As early as 1701, the coal deposits of the Richmond Coalfield were known to settlers, discovered by French Huguenots who settled in the Manakintown area. Coal had previously been discovered in the 17th century in what is now Illinois.

The first recorded coal production from the Richmond coalfield, and what would become the United States, dates to 1748. 50 ST were recorded mined that year.

By the end of the 18th century, coal mined in the field was being shipped to Philadelphia, New York City, and Boston, where it was sold well into the mid-19th century.

Major companies involved included: Black Heath, Midlothian, Clover Hill, etc.
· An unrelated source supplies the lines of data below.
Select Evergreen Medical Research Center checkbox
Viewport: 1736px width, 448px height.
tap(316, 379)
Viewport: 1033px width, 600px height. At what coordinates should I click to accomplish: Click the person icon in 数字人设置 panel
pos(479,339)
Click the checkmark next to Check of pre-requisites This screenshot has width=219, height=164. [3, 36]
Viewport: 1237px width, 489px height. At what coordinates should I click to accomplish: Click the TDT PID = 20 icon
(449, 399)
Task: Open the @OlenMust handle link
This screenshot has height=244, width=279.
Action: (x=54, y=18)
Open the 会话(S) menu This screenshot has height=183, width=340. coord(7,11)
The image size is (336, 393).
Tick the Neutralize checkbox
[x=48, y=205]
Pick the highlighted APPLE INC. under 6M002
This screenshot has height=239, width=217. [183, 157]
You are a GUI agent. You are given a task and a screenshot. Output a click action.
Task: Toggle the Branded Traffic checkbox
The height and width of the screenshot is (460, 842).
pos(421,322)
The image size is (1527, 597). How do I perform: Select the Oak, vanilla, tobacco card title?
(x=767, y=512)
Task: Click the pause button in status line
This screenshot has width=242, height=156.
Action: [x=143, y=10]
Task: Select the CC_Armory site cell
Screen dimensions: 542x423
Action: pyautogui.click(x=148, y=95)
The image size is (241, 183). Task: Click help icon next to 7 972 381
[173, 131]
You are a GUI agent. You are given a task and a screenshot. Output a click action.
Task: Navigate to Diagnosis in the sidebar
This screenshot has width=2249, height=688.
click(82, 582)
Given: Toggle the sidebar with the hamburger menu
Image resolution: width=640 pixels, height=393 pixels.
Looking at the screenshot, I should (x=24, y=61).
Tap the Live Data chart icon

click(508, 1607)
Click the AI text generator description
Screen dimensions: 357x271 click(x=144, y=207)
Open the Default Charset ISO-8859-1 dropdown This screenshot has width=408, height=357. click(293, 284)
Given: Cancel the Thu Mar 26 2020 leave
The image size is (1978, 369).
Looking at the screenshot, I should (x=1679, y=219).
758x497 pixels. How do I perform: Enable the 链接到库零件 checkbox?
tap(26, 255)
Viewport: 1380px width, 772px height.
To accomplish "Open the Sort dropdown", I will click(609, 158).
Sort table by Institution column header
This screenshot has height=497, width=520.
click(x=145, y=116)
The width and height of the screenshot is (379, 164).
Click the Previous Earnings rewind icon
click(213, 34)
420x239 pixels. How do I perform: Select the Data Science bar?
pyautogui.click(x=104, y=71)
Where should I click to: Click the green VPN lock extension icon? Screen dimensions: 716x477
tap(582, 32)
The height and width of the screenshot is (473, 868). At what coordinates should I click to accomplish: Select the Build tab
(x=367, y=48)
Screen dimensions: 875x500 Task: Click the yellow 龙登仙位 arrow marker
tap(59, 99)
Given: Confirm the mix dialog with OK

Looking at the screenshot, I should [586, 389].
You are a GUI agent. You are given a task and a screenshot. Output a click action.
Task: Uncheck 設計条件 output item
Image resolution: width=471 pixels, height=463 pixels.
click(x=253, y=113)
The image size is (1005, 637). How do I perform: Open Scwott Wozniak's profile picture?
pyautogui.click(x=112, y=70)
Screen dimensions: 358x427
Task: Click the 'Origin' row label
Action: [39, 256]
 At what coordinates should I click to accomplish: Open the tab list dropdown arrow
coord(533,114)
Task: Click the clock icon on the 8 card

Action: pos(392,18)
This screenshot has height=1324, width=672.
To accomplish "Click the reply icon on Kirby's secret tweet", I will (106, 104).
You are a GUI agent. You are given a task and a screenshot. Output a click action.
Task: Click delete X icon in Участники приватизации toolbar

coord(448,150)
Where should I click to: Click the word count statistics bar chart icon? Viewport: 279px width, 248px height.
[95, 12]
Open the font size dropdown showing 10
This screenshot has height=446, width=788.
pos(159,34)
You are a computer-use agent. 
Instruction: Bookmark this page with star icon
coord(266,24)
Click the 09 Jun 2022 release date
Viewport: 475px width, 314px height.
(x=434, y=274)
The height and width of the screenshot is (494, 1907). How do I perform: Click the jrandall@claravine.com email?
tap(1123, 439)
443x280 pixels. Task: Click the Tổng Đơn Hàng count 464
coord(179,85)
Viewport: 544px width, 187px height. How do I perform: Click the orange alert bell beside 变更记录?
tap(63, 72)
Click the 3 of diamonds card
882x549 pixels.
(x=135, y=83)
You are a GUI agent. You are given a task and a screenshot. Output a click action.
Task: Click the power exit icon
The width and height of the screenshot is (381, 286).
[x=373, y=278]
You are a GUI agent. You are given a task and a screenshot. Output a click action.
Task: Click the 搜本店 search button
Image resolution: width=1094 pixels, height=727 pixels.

During the American Civil War, the mines supplied coal and coke for the Tredegar Ironworks in Richmond. In May 1864, Union Army officer August Kautz lead a cavalry raid targeting the Richmond and Danville Railway through Chesterfield County. After the destruction of the nearby railway station, one of the mines was tentatively ordered to be lit on fire by Col. Samuel P. Spear, though the order was soon rescinded.

===Accidents===
The various mines suffered numerous explosions and fires. On February 3, 1882, the Grove Shaft exploded; the destruction was such that it was reported in the New York Times the next day.

==Legacy==
As a result of the significance of coal mining in the area's early history, a miner resting on a pick is in the center of the seal for Chesterfield County, Virginia.
Various place names remain from the era or were adopted later, including Coalfield Road.
In the early 2000s, the remains of the Grove Shaft were preserved as part of the Mid-Lothian Mines Park, part of the county's public parks system.